5 Ways School Life During COVID-19 Compares to the 1918 Flu Pandemic

Map+of+U.S+cities+in+1918-19+school+closure+lengths.

National Bureau of Economic Research

Map of U.S cities in 1918-19 school closure lengths.

Madeline Shapiro, Correspondent

The 1918 flu pandemic is considered one of the deadliest pandemics in human history, with an estimated 50 million deaths worldwide and over half a million deaths in the U.S. This makes one wonder what school life would have been like during that time, a time in which medicine was so much less advanced.

1. In-person vs at home

Similar to today, decisions on school closures in 1918 were made at the local level and varied from city to city.
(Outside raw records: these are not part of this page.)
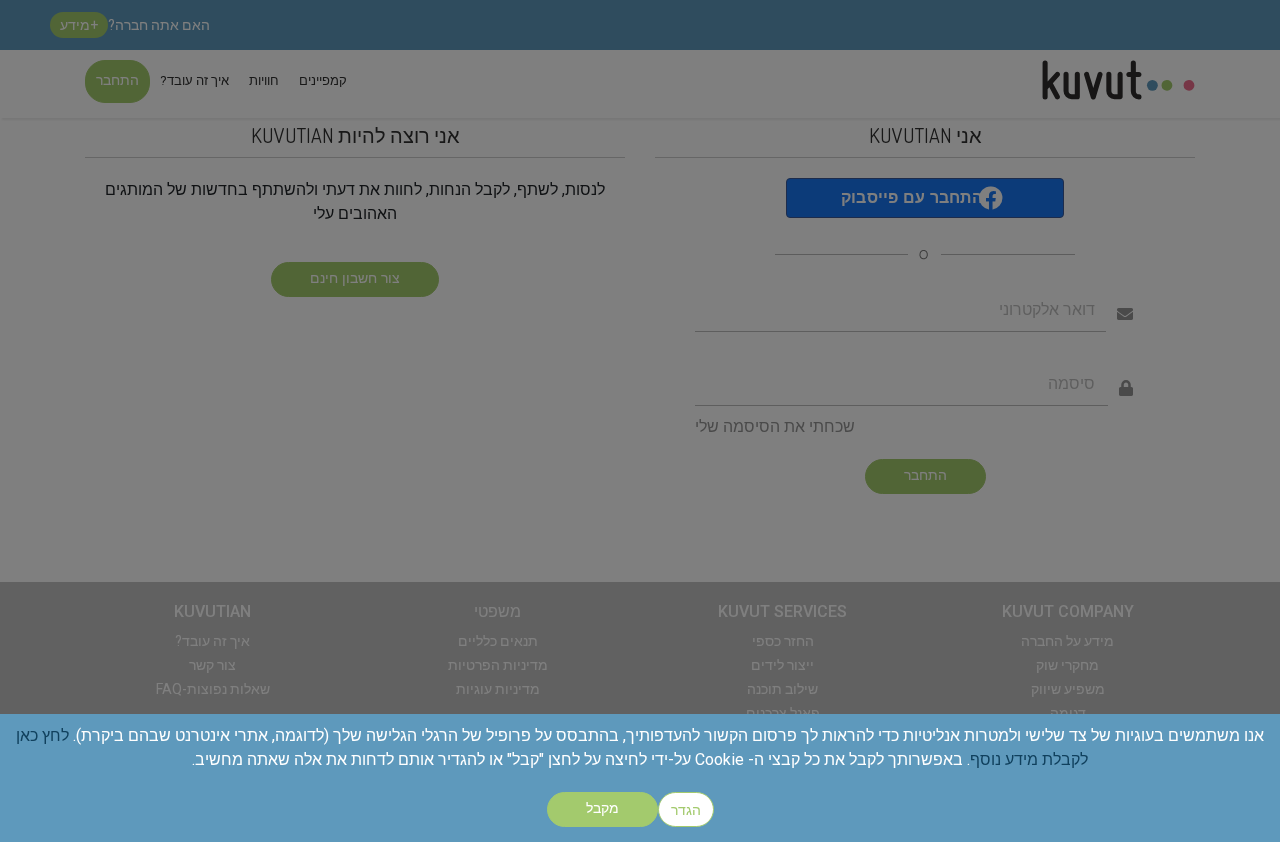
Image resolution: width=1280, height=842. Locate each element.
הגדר (686, 809)
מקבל (602, 809)
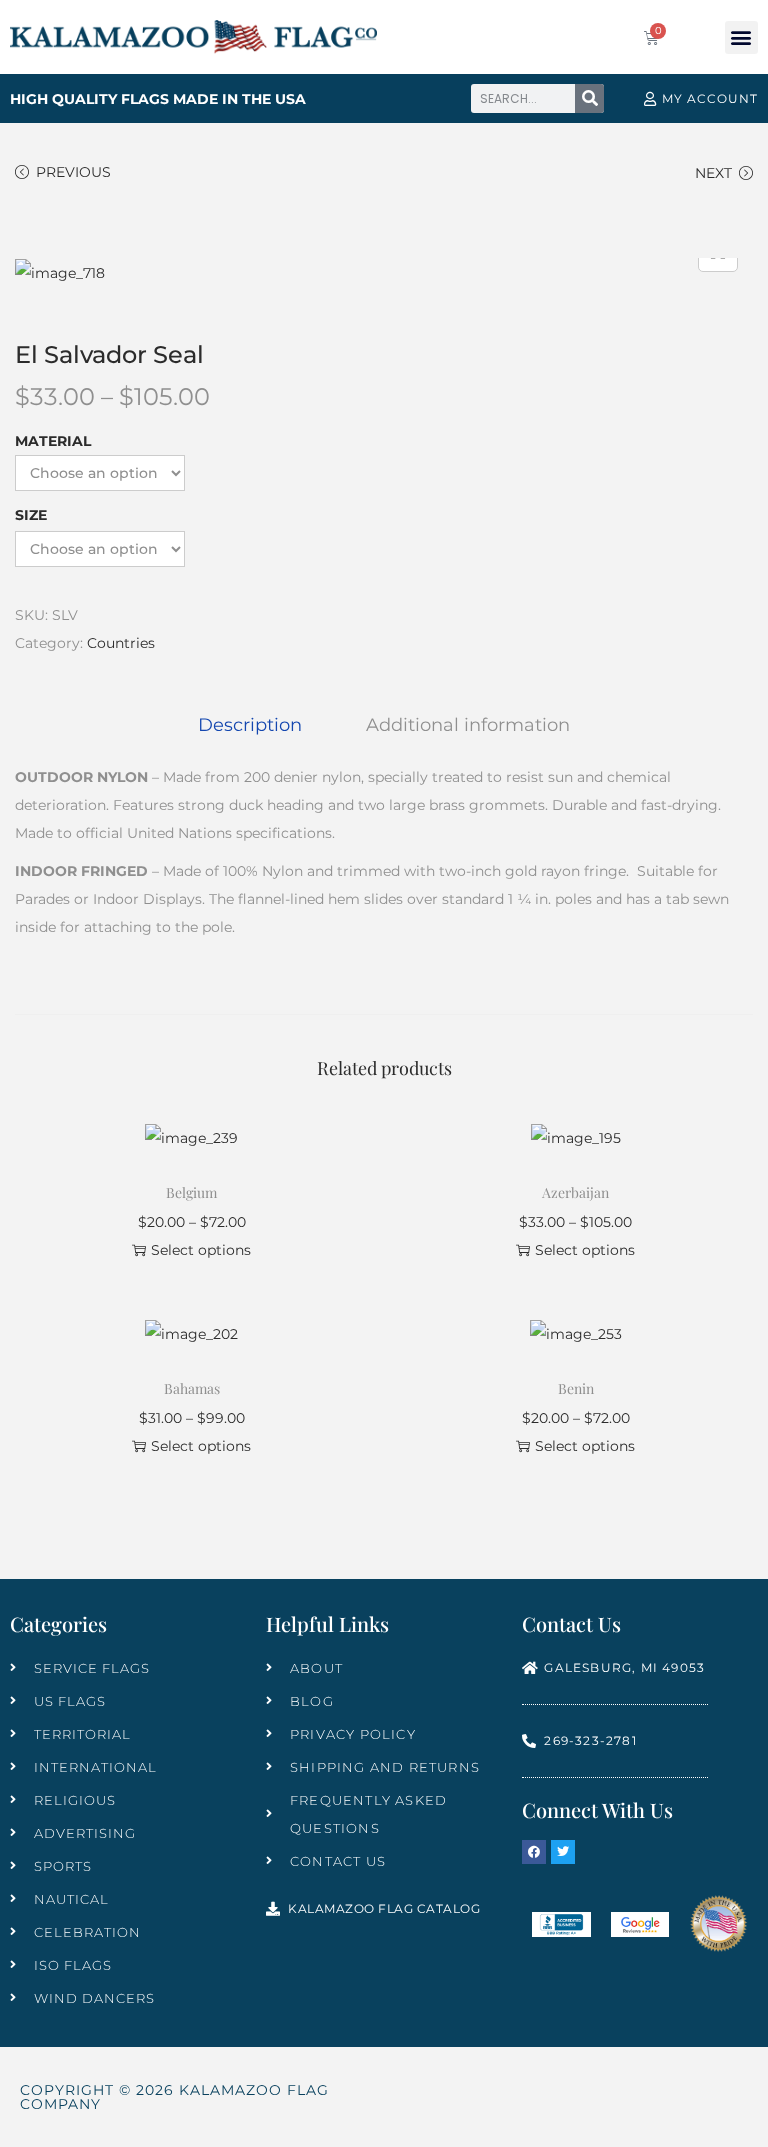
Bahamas (192, 1388)
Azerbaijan (575, 1192)
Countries (121, 643)
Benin (576, 1388)
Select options (201, 1250)
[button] (741, 37)
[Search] (589, 98)
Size (31, 515)
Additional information (468, 725)
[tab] (250, 725)
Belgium (191, 1192)
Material (53, 441)
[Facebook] (534, 1852)
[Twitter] (563, 1852)
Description (250, 725)
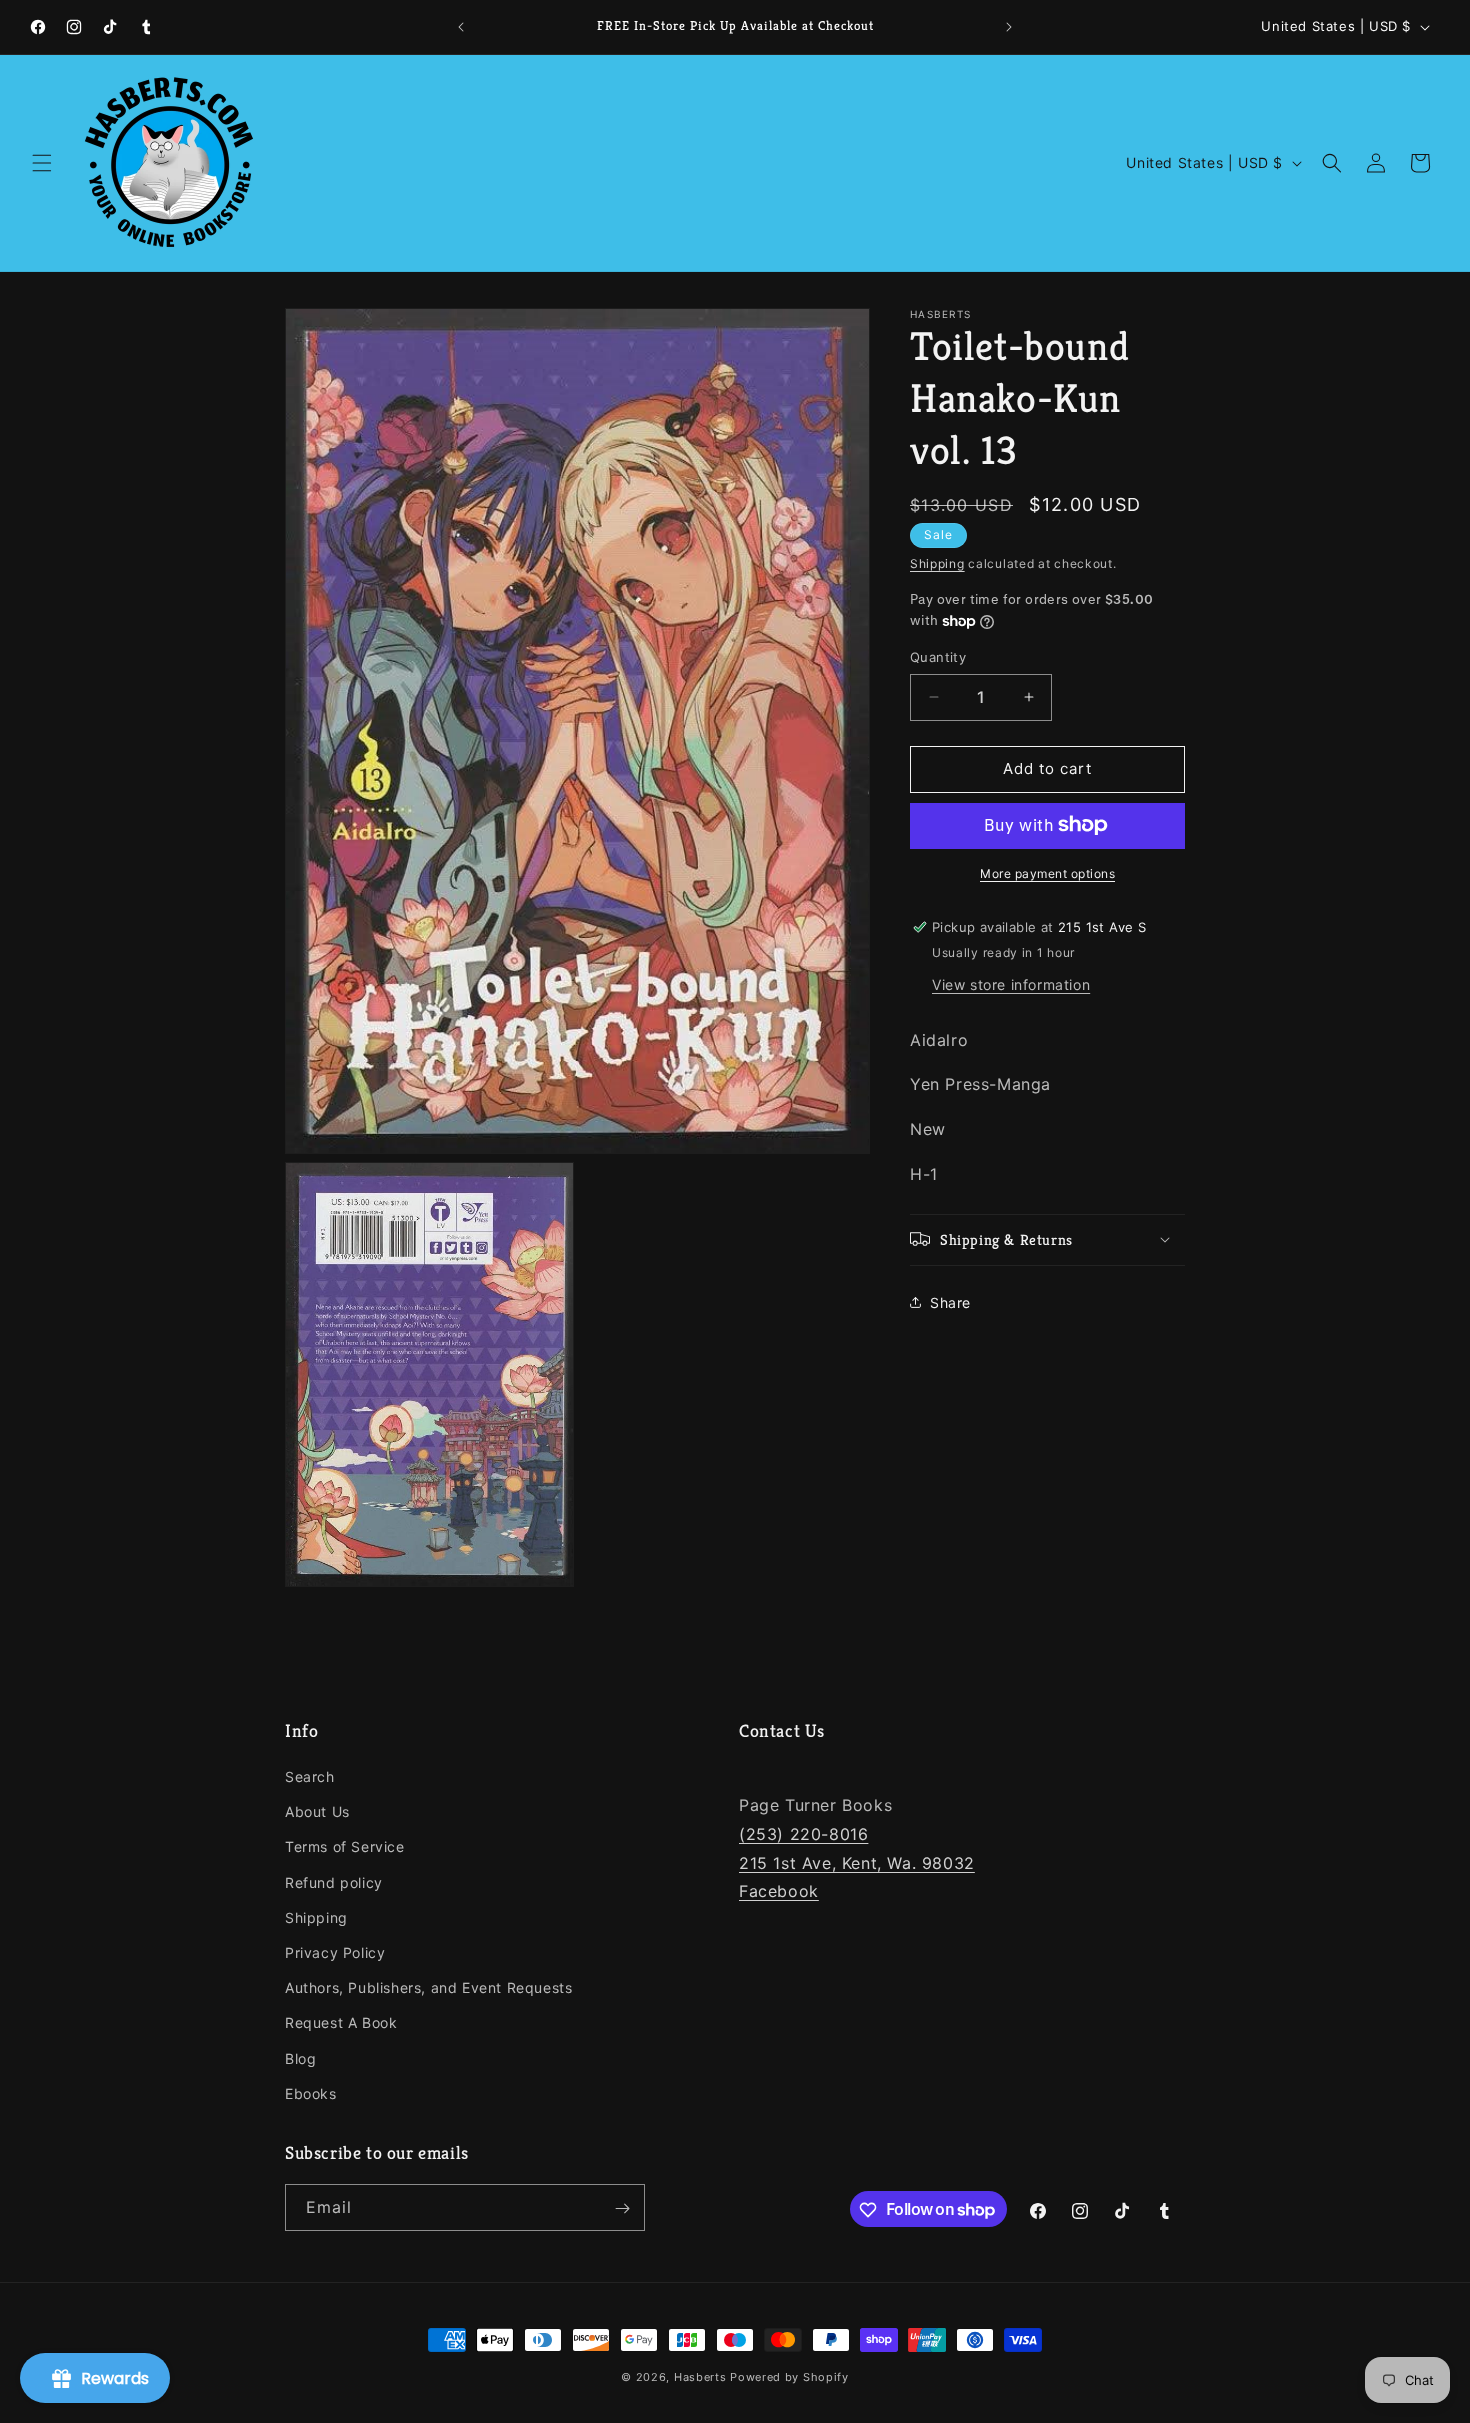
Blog (300, 2058)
Some major school districts such as New York, Chicago, and interestingly enough, New Haven, remained open during the height of the flu pandemic, whereas major cities such as St. Louis and Los Angeles closed their doors during the major flu waves.  

2. Homework

One hundred years ago, the police of Los Angeles were needed to deliver homework to 90,000 students while school was closed. This seems like a major coordination challenge, so one must be thankful we have the Internet today to help with distributing our paperless work.

3. Length of closure

Even though the flu of 1918-19 was considered deadly for school-age children, schools only closed for an average of 36 days across all American cities. Many officials considered school a safer environment for younger students because of better ventilation and access to school nurses as opposed to being in crowded urban homes. It is likely that many schools across the nation have eclipsed 1918’s 36 day average as we enter the second year of this pandemic. 

4. Attendance

During the 1918-19 school year children from ages 6 to 14 had the highest attendance across the nation, whereas attendance for high school and college students reached considerable lows. Even though complete data is not released yet for covid-related attendance, attendance numbers today will likely be alarmingly low as well.

5. Missing Out

Students of 1918 and 2020 share the unique experience of living through a school year unable to see their friend’s faces every day, worrying about an uncontrollable virus shutting down the entire world. Despite the craziness going on outside, like previous generations, we continue to go to school today with masks on our faces to make the best of a bad situation.